Let me say this again: The Zig language, just like Rust, guarantees that there are no bounds violations (except in syntactically demarcated unsafe code). C++ just doesn't do that.
That is not to say that the lack of this guarantee in C++ means you can't write correct programs in C++ as easily as in Zig or in Rust, but it is, nevertheless, a difference in the guarantees made by the language.
> It seems like now safety is being redefined to say that memory leaks don't count and numeric overflow needs to be done like zig
Memory unsafety is generally considered to be some subset of undefined behaviour (possibly including all undefined behaviour). Out-of-memory and stack overflow errors are definitely problems, but as they don't cause undefined behaviour (well, depending on stack protection) they're not usually regarded in the class of properties called memory safety.
Numeric overflows, on the other hand, might also not be regarded as memory safety, but they are very much undefined behaviour in both C and C++.
I'm not aware of any popular language - even a high level one - that prevents memory leaks with any kind of guarantee (although these come in different flavours too, and some kinds are prevented in Java). C/C++/Rust/Zig certainly don't.
Memory leaks are often a part of the definition of memory safety because otherwise it is trivial to fix use-after-free, i.e. simple never free the memory. Rust dropped this part because it was too hard. So in some sense the cheated a little bit.

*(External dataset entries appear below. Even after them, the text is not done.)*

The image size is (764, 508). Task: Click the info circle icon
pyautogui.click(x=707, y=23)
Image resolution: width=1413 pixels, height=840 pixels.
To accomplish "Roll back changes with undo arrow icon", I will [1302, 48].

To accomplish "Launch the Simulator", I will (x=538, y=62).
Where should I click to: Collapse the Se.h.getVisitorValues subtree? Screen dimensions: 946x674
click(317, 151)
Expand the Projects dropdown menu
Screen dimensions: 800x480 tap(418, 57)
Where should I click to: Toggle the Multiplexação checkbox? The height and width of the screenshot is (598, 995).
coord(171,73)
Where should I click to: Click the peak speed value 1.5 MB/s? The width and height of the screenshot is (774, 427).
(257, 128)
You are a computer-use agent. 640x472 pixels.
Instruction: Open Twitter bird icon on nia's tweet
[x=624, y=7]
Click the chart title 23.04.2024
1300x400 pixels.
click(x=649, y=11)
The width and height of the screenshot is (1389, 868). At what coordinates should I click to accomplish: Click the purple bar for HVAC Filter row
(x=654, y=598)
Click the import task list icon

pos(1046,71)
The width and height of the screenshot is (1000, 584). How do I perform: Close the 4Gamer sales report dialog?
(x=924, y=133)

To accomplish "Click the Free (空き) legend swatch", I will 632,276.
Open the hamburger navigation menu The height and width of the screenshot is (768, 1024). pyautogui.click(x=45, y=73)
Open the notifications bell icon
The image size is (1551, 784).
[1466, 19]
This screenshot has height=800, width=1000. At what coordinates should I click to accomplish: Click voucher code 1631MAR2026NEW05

You said that already, but when saying zig is safer than C++, pragmatically it isn't because C++ bounds checks in the standard library but zig can never have the automatic resource management that C++ has, and that's what people use all day every day.
But if we're talking about memory safety - which is something very specific - then, for whatever it's worth, Zig is more memory-safe than C++ and Rust is more memory-safe than Zig.
You said zig is safer than C++, then to make that argument you keep trying to redefine what safety means to include only features in the language syntax but not done in libraries while saying memory leaks don't matter and automatically freeing memory correctly doesn't matter.
I definitely didn't say that memory leaks don't matter. They could possibly matter more than memory safety. They are just not called memory safety bugs, or code injection bugs, or off-by-one bugs. Memory safety is a name given to a class of bugs that lead to undefined behaviour in C or C++. It's not necessarily the most important class of bugs, but it is one, and when we're talking about preventing code injection or memory safety issues, we're not talking about preventing memory leaks - even if they're worse.
Now, if you want to talk about memory leaks and not memory safety (again, it's just a name given to some bugs and not others) then C, C++, Zig, and Rust, do not prevent them. Java prevents the kind "I forgot to free this object" kind, but not "I forgot about this object" kind.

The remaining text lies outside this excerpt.